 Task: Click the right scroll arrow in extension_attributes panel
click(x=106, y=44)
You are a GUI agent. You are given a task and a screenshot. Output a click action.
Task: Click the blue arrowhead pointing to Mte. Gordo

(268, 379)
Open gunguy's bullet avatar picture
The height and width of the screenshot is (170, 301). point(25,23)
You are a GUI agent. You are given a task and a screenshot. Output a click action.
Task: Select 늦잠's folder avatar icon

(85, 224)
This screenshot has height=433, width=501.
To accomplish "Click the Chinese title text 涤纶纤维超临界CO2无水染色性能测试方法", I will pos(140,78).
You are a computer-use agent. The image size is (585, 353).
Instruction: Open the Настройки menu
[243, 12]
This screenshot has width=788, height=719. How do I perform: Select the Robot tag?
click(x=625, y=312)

==

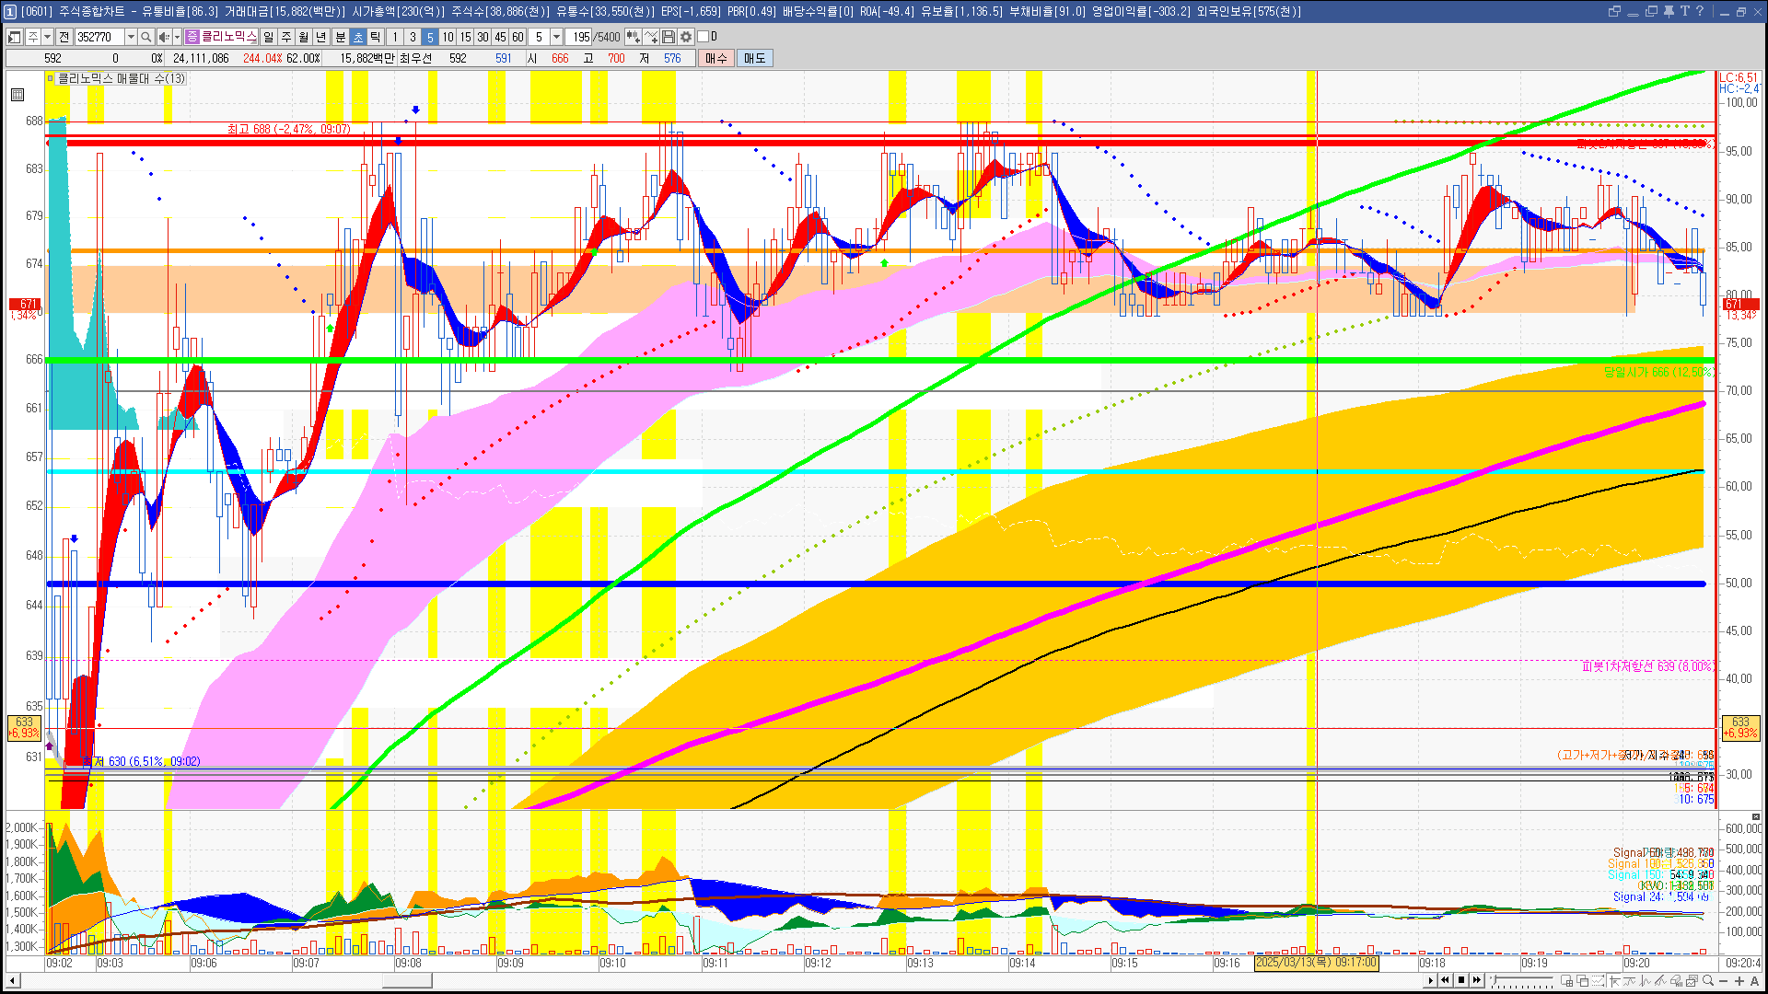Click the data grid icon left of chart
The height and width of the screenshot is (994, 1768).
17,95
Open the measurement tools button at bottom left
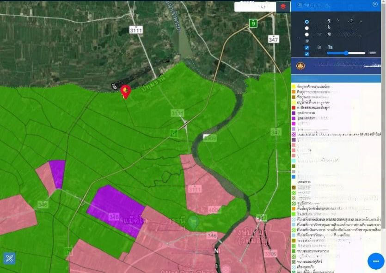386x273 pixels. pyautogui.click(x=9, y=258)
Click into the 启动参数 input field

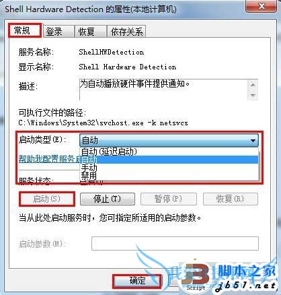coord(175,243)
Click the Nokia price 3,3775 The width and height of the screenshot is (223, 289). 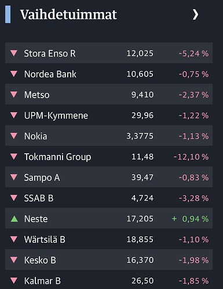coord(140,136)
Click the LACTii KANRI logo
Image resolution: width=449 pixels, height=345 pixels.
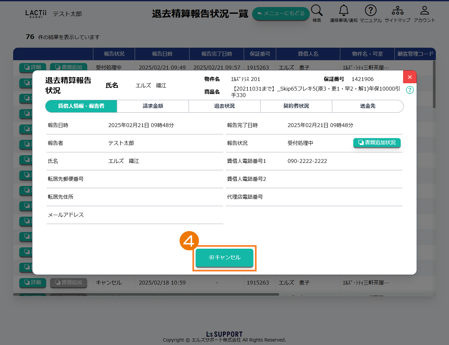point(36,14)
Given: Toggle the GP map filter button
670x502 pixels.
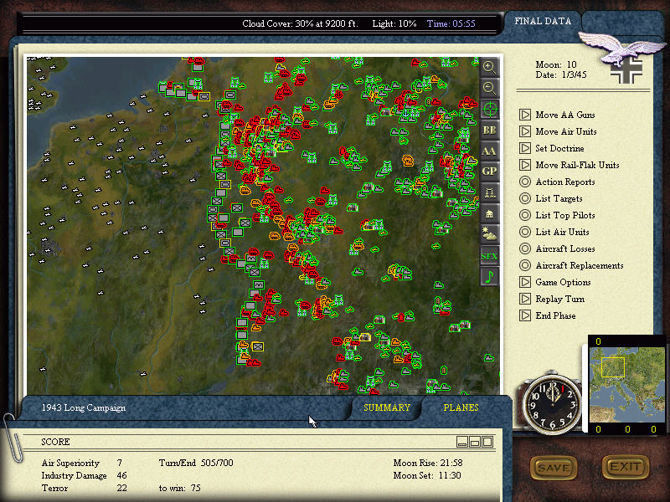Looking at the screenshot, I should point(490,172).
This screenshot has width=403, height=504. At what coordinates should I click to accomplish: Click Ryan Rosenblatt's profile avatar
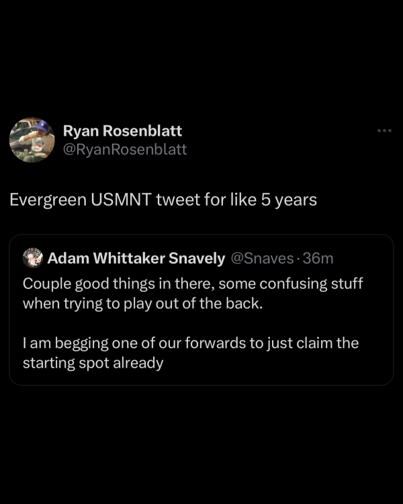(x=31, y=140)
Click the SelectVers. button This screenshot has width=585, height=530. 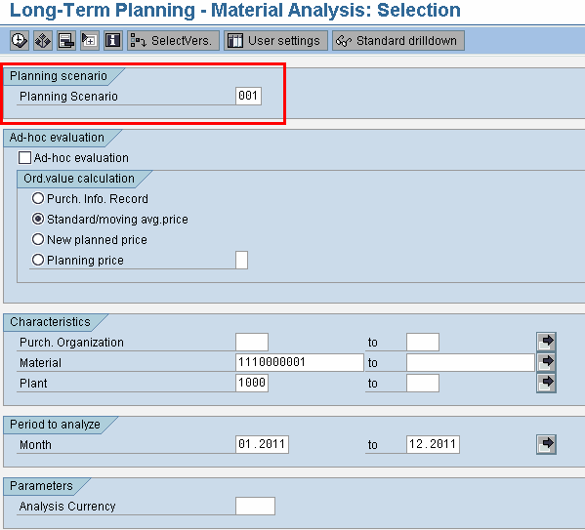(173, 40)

* * *

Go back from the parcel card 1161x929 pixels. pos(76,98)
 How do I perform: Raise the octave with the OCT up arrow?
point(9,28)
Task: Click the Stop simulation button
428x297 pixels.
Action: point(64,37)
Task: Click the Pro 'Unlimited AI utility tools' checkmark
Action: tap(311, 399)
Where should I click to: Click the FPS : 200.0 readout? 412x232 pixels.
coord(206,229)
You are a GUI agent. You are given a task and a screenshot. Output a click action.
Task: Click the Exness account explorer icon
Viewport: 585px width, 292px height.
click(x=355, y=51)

» **WHAT YOU HAVE TO DO**
Copy out every line of the material between the lines holding "You are a computer-use" and "click(x=625, y=312)", inclusive, requests included. Multiply each click coordinate in the answers by 1.3 and round to the nearest whole number, with halves rounding up, and return only these lines.

» **EXERCISE SOLUTION**
You are a computer-use agent. The image size is (585, 353).
Instruction: Open the Настройки menu
[316, 16]
This screenshot has width=788, height=719. How do I perform: Select the Robot tag?
click(x=813, y=406)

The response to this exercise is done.